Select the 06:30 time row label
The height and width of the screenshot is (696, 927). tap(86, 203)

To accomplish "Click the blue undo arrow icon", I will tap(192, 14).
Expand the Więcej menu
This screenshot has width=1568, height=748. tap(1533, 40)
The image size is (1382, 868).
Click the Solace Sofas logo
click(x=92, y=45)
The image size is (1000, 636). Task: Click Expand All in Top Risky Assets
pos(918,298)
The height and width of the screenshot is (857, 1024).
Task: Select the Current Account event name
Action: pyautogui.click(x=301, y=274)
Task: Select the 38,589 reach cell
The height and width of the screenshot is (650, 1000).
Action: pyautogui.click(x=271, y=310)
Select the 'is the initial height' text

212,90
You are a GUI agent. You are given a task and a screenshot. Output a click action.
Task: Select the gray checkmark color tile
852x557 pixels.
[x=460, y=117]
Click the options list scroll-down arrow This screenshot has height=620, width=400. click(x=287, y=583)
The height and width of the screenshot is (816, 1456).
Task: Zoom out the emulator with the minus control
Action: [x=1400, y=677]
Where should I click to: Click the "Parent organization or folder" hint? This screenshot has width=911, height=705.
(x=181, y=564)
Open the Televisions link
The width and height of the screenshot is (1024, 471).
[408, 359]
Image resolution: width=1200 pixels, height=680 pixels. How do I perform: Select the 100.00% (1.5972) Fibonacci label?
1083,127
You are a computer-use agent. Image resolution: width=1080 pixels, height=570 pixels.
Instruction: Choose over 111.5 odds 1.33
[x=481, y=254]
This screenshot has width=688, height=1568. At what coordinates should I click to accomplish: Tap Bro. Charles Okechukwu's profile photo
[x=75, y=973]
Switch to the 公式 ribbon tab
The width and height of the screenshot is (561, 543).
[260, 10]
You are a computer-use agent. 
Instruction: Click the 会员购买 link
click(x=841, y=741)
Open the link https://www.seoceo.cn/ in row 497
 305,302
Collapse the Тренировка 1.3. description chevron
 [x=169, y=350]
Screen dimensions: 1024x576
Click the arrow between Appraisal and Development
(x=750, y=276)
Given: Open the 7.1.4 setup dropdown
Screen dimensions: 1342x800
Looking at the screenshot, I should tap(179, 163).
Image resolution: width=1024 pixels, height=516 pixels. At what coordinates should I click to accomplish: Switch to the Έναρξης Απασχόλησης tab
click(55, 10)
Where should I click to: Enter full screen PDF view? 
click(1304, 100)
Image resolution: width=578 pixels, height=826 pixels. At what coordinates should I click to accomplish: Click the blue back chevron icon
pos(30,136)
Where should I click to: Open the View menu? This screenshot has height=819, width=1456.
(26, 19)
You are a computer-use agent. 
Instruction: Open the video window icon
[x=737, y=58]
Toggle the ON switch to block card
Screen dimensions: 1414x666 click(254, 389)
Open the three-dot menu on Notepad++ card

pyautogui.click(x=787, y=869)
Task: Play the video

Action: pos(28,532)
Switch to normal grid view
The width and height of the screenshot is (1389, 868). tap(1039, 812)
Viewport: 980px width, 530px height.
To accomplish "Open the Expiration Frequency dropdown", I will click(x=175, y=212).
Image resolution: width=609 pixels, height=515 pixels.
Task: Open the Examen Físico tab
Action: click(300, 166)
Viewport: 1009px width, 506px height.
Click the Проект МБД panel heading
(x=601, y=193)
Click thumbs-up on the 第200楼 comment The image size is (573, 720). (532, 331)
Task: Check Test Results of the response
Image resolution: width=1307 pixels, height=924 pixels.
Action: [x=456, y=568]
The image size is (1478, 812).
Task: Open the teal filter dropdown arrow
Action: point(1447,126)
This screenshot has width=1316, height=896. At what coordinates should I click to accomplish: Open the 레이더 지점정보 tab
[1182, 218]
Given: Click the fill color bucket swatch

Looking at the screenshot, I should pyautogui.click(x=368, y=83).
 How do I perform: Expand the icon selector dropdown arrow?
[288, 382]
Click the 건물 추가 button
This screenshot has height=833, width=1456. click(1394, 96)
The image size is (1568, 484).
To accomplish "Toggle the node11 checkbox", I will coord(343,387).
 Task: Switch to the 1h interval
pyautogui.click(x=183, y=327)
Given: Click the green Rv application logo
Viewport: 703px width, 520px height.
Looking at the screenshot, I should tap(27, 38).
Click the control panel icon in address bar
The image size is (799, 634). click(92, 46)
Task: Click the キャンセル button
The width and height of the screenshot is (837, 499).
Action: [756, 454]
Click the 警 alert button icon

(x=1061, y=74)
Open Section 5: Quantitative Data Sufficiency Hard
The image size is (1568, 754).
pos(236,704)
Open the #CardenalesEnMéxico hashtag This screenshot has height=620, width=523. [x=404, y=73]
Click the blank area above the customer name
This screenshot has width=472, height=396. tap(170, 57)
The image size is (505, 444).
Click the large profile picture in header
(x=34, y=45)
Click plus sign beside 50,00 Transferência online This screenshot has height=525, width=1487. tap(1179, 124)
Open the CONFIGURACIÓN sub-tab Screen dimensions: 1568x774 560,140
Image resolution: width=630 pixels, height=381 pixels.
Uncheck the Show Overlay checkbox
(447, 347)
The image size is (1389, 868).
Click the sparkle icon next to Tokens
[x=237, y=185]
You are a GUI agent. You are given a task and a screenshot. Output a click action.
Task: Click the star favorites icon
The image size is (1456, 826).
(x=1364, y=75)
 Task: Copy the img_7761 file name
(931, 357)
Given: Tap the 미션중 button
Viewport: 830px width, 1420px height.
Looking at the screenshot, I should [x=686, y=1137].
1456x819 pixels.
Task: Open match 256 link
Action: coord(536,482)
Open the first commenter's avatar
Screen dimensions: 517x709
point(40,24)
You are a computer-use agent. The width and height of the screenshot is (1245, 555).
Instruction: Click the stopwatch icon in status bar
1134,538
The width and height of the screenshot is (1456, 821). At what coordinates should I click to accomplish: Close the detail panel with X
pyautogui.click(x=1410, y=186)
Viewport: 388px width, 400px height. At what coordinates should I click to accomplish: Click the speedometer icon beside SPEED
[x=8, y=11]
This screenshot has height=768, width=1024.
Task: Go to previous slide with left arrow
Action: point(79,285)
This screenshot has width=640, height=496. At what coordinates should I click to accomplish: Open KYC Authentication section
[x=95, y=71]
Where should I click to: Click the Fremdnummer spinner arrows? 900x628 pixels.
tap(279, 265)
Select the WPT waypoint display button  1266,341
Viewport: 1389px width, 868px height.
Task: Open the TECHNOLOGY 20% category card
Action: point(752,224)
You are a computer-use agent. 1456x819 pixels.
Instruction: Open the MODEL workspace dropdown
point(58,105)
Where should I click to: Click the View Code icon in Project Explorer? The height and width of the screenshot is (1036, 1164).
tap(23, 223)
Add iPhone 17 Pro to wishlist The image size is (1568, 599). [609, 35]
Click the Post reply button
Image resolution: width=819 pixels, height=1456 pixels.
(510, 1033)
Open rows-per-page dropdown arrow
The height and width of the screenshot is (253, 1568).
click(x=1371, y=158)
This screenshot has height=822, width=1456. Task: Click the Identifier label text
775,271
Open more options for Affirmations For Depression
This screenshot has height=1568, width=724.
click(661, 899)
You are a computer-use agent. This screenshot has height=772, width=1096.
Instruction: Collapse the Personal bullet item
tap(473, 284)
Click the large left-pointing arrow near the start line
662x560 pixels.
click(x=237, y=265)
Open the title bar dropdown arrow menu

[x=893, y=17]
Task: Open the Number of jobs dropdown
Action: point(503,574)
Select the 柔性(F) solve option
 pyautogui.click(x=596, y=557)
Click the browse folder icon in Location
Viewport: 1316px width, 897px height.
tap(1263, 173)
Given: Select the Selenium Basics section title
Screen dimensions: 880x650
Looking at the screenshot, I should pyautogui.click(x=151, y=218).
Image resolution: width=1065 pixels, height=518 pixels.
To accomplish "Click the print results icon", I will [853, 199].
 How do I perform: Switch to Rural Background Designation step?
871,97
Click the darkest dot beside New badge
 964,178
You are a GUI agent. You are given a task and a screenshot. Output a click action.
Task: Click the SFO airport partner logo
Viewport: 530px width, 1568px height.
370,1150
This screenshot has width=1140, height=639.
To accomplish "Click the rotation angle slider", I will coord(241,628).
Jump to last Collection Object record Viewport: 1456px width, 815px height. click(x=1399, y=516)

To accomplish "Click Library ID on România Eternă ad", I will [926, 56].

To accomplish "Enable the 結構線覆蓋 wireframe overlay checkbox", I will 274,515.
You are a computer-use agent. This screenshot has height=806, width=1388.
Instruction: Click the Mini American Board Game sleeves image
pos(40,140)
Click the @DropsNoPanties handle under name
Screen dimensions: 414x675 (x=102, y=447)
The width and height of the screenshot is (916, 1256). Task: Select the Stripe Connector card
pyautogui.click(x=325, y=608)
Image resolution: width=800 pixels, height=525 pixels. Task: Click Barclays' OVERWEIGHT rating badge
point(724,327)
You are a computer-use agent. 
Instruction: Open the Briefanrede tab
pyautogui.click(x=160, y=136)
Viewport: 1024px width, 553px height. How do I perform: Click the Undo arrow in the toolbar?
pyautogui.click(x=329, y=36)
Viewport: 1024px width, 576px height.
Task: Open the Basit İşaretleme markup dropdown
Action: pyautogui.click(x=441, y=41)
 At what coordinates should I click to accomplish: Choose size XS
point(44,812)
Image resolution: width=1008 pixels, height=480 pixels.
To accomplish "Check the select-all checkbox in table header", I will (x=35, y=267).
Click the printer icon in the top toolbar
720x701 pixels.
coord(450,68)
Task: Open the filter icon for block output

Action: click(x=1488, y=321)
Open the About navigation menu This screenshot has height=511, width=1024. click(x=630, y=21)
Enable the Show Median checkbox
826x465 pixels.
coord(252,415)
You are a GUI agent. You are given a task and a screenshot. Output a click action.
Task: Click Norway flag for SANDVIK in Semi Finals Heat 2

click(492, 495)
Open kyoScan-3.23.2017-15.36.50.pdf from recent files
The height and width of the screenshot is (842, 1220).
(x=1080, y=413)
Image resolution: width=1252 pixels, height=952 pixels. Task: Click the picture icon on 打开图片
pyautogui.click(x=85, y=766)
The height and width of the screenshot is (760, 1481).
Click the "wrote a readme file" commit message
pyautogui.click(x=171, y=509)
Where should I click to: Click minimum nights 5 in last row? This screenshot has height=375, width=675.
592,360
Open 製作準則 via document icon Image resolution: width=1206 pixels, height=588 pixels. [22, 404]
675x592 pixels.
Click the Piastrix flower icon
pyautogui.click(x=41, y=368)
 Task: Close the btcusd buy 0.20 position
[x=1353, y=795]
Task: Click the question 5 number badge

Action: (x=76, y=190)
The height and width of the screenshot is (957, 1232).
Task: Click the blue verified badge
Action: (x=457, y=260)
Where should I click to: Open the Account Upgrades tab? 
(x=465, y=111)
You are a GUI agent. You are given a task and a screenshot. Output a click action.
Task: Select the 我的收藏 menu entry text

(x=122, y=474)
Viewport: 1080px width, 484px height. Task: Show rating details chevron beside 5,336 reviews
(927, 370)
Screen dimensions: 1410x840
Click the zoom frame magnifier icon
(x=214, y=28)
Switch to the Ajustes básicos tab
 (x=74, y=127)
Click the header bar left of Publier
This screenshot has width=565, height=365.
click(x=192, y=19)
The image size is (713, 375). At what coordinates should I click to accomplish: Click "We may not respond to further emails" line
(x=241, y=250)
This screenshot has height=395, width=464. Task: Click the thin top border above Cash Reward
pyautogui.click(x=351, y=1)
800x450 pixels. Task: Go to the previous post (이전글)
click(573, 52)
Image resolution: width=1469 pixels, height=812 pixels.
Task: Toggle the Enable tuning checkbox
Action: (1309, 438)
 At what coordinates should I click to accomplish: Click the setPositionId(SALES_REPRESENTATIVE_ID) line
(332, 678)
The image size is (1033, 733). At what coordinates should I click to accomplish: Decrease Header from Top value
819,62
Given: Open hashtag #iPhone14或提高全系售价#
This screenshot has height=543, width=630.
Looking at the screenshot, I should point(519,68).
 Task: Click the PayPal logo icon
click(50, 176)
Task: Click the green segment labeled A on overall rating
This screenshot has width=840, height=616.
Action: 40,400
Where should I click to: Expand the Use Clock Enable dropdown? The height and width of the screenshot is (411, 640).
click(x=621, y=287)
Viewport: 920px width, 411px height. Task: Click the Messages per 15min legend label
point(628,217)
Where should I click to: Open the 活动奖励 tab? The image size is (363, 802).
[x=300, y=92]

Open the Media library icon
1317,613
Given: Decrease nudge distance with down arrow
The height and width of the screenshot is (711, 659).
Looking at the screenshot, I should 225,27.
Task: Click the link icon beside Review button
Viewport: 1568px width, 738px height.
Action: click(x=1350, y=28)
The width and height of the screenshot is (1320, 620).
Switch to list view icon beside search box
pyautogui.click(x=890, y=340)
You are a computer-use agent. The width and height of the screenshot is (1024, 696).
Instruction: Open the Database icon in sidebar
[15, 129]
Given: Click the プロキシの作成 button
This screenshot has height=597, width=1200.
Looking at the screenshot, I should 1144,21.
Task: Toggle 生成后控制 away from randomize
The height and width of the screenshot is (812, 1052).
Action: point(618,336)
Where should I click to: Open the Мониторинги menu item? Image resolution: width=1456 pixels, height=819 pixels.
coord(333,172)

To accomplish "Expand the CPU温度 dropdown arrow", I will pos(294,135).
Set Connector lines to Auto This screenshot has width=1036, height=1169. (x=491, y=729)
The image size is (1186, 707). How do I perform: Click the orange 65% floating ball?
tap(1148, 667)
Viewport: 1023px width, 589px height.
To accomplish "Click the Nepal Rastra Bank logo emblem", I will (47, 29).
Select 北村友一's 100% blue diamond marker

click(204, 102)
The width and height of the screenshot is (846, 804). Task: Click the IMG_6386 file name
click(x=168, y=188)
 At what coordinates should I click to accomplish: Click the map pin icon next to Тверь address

* * * * * * *

Lay out the rows from the line that contains "Click plus sign" through the line that contains "point(40,24)" as a JSON list of strings, one string per line, leaving out blank lines.

> [Task output]:
[
  "Click plus sign beside 50,00 Transferência online This screenshot has height=525, width=1487. tap(1179, 124)",
  "Open the CONFIGURACIÓN sub-tab Screen dimensions: 1568x774 560,140",
  "Image resolution: width=630 pixels, height=381 pixels.",
  "Uncheck the Show Overlay checkbox",
  "(447, 347)",
  "The image size is (1389, 868).",
  "Click the sparkle icon next to Tokens",
  "[x=237, y=185]",
  "You are a GUI agent. You are given a task and a screenshot. Output a click action.",
  "Task: Click the star favorites icon",
  "The image size is (1456, 826).",
  "(x=1364, y=75)",
  " Task: Copy the img_7761 file name",
  "(931, 357)",
  "Given: Tap the 미션중 button",
  "Viewport: 830px width, 1420px height.",
  "Looking at the screenshot, I should [x=686, y=1137].",
  "1456x819 pixels.",
  "Task: Open match 256 link",
  "Action: coord(536,482)",
  "Open the first commenter's avatar",
  "Screen dimensions: 517x709",
  "point(40,24)"
]